(RECORDS PROVIDED begins)
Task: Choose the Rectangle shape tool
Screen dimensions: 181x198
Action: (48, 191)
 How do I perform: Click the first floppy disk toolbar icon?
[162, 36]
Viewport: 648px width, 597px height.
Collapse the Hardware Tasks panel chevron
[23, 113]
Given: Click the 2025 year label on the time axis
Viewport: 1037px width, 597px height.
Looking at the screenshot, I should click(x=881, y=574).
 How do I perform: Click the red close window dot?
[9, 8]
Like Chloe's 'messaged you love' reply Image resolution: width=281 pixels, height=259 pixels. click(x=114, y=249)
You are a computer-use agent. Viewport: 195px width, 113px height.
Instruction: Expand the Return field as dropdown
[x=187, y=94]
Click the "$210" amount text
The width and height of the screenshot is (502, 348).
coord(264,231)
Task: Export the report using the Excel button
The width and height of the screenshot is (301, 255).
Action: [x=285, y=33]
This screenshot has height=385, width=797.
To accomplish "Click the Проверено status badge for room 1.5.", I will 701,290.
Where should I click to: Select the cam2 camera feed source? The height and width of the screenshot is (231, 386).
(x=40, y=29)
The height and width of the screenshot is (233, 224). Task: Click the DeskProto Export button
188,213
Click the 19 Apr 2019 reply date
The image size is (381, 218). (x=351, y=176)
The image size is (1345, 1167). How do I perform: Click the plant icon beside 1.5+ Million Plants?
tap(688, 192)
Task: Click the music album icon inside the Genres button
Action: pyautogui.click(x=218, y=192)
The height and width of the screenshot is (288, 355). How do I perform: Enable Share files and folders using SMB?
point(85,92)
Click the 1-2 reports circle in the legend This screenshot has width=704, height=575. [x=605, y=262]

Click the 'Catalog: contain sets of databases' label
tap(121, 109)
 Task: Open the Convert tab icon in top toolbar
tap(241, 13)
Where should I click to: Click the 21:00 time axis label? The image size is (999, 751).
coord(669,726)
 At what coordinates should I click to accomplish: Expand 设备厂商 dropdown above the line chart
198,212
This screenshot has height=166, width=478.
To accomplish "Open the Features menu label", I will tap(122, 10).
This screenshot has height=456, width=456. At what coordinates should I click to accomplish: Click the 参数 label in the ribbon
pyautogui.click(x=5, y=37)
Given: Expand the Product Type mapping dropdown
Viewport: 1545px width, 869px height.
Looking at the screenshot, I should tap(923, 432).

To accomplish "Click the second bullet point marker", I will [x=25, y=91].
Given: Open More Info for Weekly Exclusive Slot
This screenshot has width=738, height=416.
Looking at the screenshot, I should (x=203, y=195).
(RECORDS PROVIDED ends)
Your answer must be every record above, set down exactly as written.

Task: Choose the Rectangle shape tool
Screen dimensions: 181x198
Action: (48, 191)
 How do I perform: Click the first floppy disk toolbar icon?
[162, 36]
Viewport: 648px width, 597px height.
Collapse the Hardware Tasks panel chevron
[23, 113]
Given: Click the 2025 year label on the time axis
Viewport: 1037px width, 597px height.
Looking at the screenshot, I should click(x=881, y=574).
 How do I perform: Click the red close window dot?
[9, 8]
Like Chloe's 'messaged you love' reply Image resolution: width=281 pixels, height=259 pixels. click(x=114, y=249)
You are a computer-use agent. Viewport: 195px width, 113px height.
Instruction: Expand the Return field as dropdown
[x=187, y=94]
Click the "$210" amount text
The width and height of the screenshot is (502, 348).
coord(264,231)
Task: Export the report using the Excel button
The width and height of the screenshot is (301, 255).
Action: [x=285, y=33]
This screenshot has height=385, width=797.
To accomplish "Click the Проверено status badge for room 1.5.", I will 701,290.
Where should I click to: Select the cam2 camera feed source? The height and width of the screenshot is (231, 386).
(x=40, y=29)
The height and width of the screenshot is (233, 224). Task: Click the DeskProto Export button
188,213
Click the 19 Apr 2019 reply date
The image size is (381, 218). (x=351, y=176)
The image size is (1345, 1167). How do I perform: Click the plant icon beside 1.5+ Million Plants?
tap(688, 192)
Task: Click the music album icon inside the Genres button
Action: pyautogui.click(x=218, y=192)
The height and width of the screenshot is (288, 355). How do I perform: Enable Share files and folders using SMB?
point(85,92)
Click the 1-2 reports circle in the legend This screenshot has width=704, height=575. [x=605, y=262]

Click the 'Catalog: contain sets of databases' label
tap(121, 109)
 Task: Open the Convert tab icon in top toolbar
tap(241, 13)
Where should I click to: Click the 21:00 time axis label? The image size is (999, 751).
coord(669,726)
 At what coordinates should I click to accomplish: Expand 设备厂商 dropdown above the line chart
198,212
This screenshot has height=166, width=478.
To accomplish "Open the Features menu label", I will tap(122, 10).
This screenshot has height=456, width=456. At what coordinates should I click to accomplish: Click the 参数 label in the ribbon
pyautogui.click(x=5, y=37)
Given: Expand the Product Type mapping dropdown
Viewport: 1545px width, 869px height.
Looking at the screenshot, I should tap(923, 432).

To accomplish "Click the second bullet point marker", I will [x=25, y=91].
Given: Open More Info for Weekly Exclusive Slot
This screenshot has width=738, height=416.
Looking at the screenshot, I should (x=203, y=195).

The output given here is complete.